Ken Oakley

Personal information
- Full name: Kenneth Oakley
- Date of birth: 9 May 1929
- Place of birth: Rhymney, Wales
- Date of death: March 2017 (aged 87)
- Place of death: Monmouthshire, Wales
- Position(s): Forward

Youth career
- Rhymney Boys
- Abertysswg Boys

Senior career*
- Years: Team / Apps / (Gls)
- 1950–1951: Cardiff City / 5 / (1)
- 1951–1953: Ebbw Vale
- 1953–1954: Cardiff City / 2 / (0)
- 1954–1955: Northampton Town / 13 / (6)
- 1955–1965: Ebbw Vale

= Ken Oakley =

Welsh footballer (1929–2017)

Kenneth Oakley (9 May 1929 – March 2017) was a Welsh professional footballer who played as a forward. He played in the Football League for Cardiff City and Northampton Town.

==Early life and education==
Born in Rhymney, Oakley was raised in Butetown. He attended Bargoed Technical School but left school at the age of 14 to take up a job in a factory in Dowlais.

==Career==
Oakley began playing football at the age of 14 for Rhymney Boys before joining Abertysswg Boys two years later. He was selected for the Wales under-18 side twice, playing in matches against England and Scotland. He was spotted by Cardiff City at the age of 18 and signed for the club in 1950, being paid £7 a week during the season. He played in the opening five matches of the 1950–51 season, scoring once, before losing his place in the side.
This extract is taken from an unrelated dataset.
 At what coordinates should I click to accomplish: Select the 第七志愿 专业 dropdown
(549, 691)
At the end of the season, Oakley was called up to complete his national service. Given the option of working as a miner or joining the armed forces, he chose to join the Royal Air Force where he was a storeman. During his service, he played for Welsh league side Ebbw Vale. He returned to Cardiff in 1953, making two further league appearances before joining Northampton Town. He returned to Ebbw Vale in 1955 where he played for over ten years, retiring at the age of 35 after suffering a cracked femur.